Honoré de Balzac'ın ölümsüz eseri Goriot Baba (Fransızca: Le Père Goriot), 1835'te yayımlandığında edebiyat dünyasında büyük yankı uyandırdı. Yazarın devasa eseri İnsanlık Komedyası'nın temel taşlarından biri olan bu roman, Paris'in acımasız sosyal hayatını, sınıf atlama hırsını ve paternal sevginin sınırlarını derinlemesine inceler.
Olay örgüsü, Paris'in kenar mahallelerindeki sefil ve kasvetli Vauquer Pansiyonu'nda geçer. Burası, farklı sosyal sınıflardan ve geçmişlerden gelen karakterlerin kesişme noktasıdır. Pansiyon, 19. yüzyıl Paris toplumunun bir mikrokozmosu gibidir.
Roman, Goriot Baba'nın servetini un ticareti yaparak kazandığını, dul kaldıktan sonra tüm sevgisini ve varlığını iki kızına adadığını anlatarak başlar. Kızlarını soylu ve zengin adamlarla evlendirerek onları "yüksek sosyete"ye yerleştirir. Ancak bu, trajedisinin de başlangıcı olur.

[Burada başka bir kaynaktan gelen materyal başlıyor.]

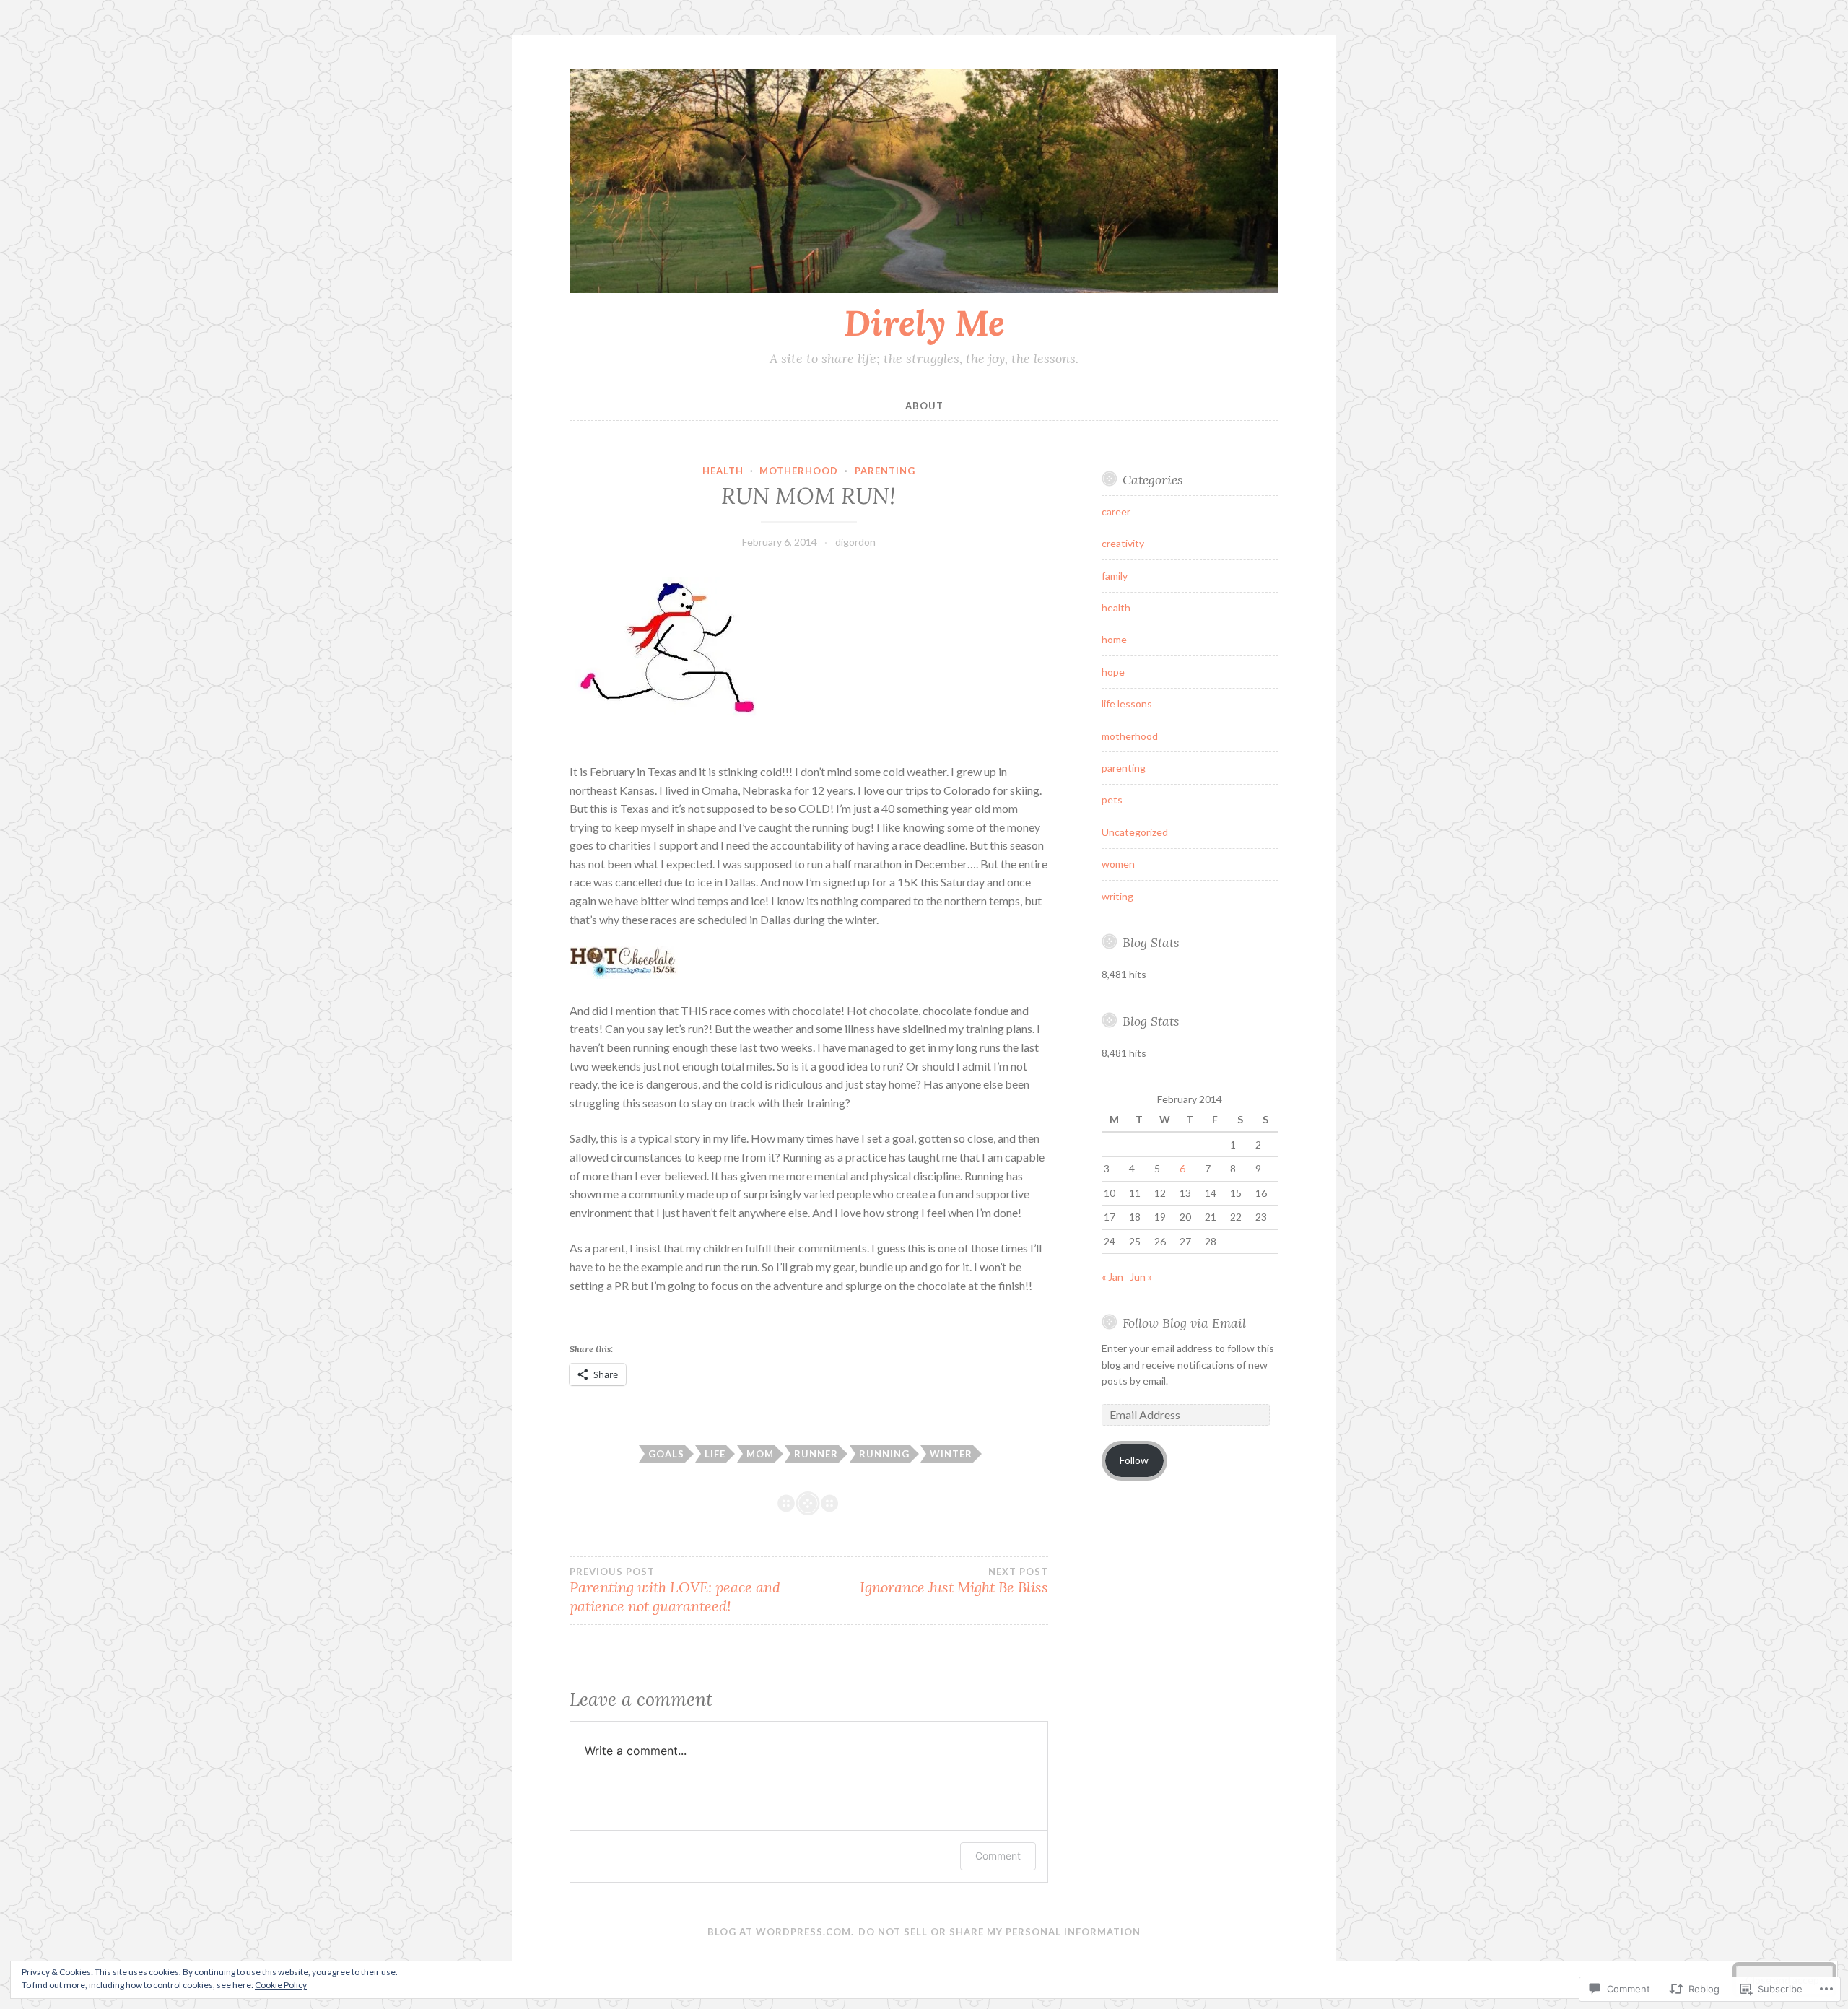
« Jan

Kızları, evliliklerinden ve sosyal statülerinden utanç duydukları burjuva kökenli babalarını görmezden gelmeye başlar. Ona ihtiyaç duydukları tek an, maddi sıkıntıya düştükleri ve babalarından para istedikleri zamandır. Goriot, kızlarının sevgisini satın alabilmek umuduyla servetini yavaş yavaş tüketir, pansiyondaki odasını giderek daha kötü bir odaya taşınmak zorunda kalır ve sefalete düşer.
Diğer yandan, genç Rastignac, kuzeni aracılığıyla yüksek sosyete çevresine girer ve Goriot'un kızlarından biri olan Delphine ile ilişki kurar. Bu süreçte, hem Goriot Baba'nın fedakarlığına hem de Vautrin'in ahlaksız felsefesine tanık olur. Vautrin, ona toplumun zenginlik ve güç üzerine kurulu olduğunu, duyguların ise bir zayıflık olduğunu öğretmeye çalışır.
Sonunda, Goriot Baba, kızları tarafından tamamen terk edilmiş, parasız ve hasta bir halde ölür. Ölüm döşeğinde bile kızlarının onu ziyaret etmesini umut eder, ancak boşuna. Cenazesine sadece Rastignac ve bir tıp öğrencisi katılır. Romanın sonunda, Rastignac Paris'e meydan okuyarak, artık safiyetini kaybetmiş bir şekilde, "Şimdi ikimiz seninle baş başayız!" der ve toplumla mücadelesine başlar.
Goriot, sınırsız ve neredeyse patolojik bir baba sevgisinin simgesidir. Bu sevgi, onun hem maddi hem manevi anlamda tükenişine yol açar.
Balzac, Restorasyon Dönemi Paris'indeki burjuvazinin ve aristokrasinin ikiyüzlülüğünü, para ve statüye dayalı ilişkileri acımasızca eleştirir.
Rastignac'ın hikayesi, saf bir gencin, toplumun yozlaşmış kurallarına ayak uydurmak için nasıl ahlaki değerlerinden taviz verdiğini gösterir.
Romanda her şey, bir alışveriş konusudur: sevgi, saygı, evlilikler. Goriot, kızlarının sevgisini satın almaya çalışır; kızları ise babalarının sevgisini paraya çevirir.
Sonuç olarak, Goriot Baba, sadece bir babanın hikayesi değil, bir dönemin ve toplumun röntgenini çeken, gücünü güncelliğinden hiç kaybetmeyen bir edebi şaheserdir. Balzac'ın deyişiyle, "Para, hayatın motorudur" ilkesinin insan ilişkilerini nasıl zehirlediğini gösteren unutulmaz bir trajedidir.